• **Document segment**
▼

Keeping our wildlife safe

September was a good-news-bad-news month for our wildlife heritage. The Federal Register announced restoration of protection for migratory birds, severely weakened under the Trump administration through rollback of legal liability under the Migratory Bird Treaty Act, but more than 20 animal species and one flowering plant were officially declared extinct. Among the lost birds, freshwater mussels and other animal species was our largest, the ivory-billed woodpecker.

In his message to the two houses of Congress, in 1907, President Theodore Roosevelt urged the benefits of healthy bird populations, in particular, to our agriculture, horticulture and forestry enterprises. Nearly five dozen species of birds feed upon scale insects, he noted, the dreaded enemies of the fruit grower. Some birds are the natural enemies of the leaf-eating caterpillars that destroy our shade and fruit trees, others consume hundreds of tons of seeds of noxious weeds and yet others are spending their lives in catching grasshoppers, mice, and other pests that prey upon the products of husbandry. And “the woodpeckers as a class, by destroying the larvae of wood-boring insects,” he held “so essential to tree life that it is doubtful if our forests could exist without them.”

▲

• **Your tasks**
a - According to the wildlife article, which was the largest of the animal species officially declared extinct?
b - Continue the wildlife article after its final sentence.

• **Given data**
▼

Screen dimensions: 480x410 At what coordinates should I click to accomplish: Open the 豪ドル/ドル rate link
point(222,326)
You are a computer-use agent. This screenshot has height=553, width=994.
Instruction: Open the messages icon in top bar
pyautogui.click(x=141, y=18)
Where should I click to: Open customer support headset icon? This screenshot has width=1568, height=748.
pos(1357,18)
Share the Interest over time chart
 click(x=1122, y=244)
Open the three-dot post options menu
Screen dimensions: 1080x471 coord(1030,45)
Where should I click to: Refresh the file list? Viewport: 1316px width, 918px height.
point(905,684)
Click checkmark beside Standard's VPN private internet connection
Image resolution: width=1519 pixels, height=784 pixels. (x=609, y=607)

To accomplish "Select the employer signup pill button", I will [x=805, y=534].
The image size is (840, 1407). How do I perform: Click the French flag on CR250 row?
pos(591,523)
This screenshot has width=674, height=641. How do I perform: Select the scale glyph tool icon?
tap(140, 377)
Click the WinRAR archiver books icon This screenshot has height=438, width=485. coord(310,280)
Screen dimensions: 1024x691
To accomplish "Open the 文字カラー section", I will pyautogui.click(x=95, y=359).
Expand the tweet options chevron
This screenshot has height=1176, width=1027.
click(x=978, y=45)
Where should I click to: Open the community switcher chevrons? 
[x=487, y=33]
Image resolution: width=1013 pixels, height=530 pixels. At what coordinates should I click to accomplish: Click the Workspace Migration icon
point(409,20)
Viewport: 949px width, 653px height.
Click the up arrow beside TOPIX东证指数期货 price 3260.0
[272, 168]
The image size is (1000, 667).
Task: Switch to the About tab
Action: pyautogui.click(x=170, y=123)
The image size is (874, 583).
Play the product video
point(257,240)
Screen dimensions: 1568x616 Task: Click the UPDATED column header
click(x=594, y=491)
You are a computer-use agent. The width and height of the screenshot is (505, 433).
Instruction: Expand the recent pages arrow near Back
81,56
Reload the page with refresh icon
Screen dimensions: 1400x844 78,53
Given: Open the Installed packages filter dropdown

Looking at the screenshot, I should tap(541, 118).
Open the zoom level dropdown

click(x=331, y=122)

▲

• **Task results**
a - The ivory-billed woodpecker.

b -
The great legacy of public lands this president left to the nation includes dozens of wildlife refuges, the “sanctuaries and nurseries for wild creatures,” but it would also be among purposes of the national forests and other public holdings that they provide “perpetual protection to the native fauna and flora.”

We can be grateful as well for the Endangered Species Act, in existence since President Nixon. Despite the recent sad announcement of some losses, it has kept alive almost all the imperiled species under its protection and assured full recovery of dozens of these, including the bald eagle and our state’s Tennessee coneflower.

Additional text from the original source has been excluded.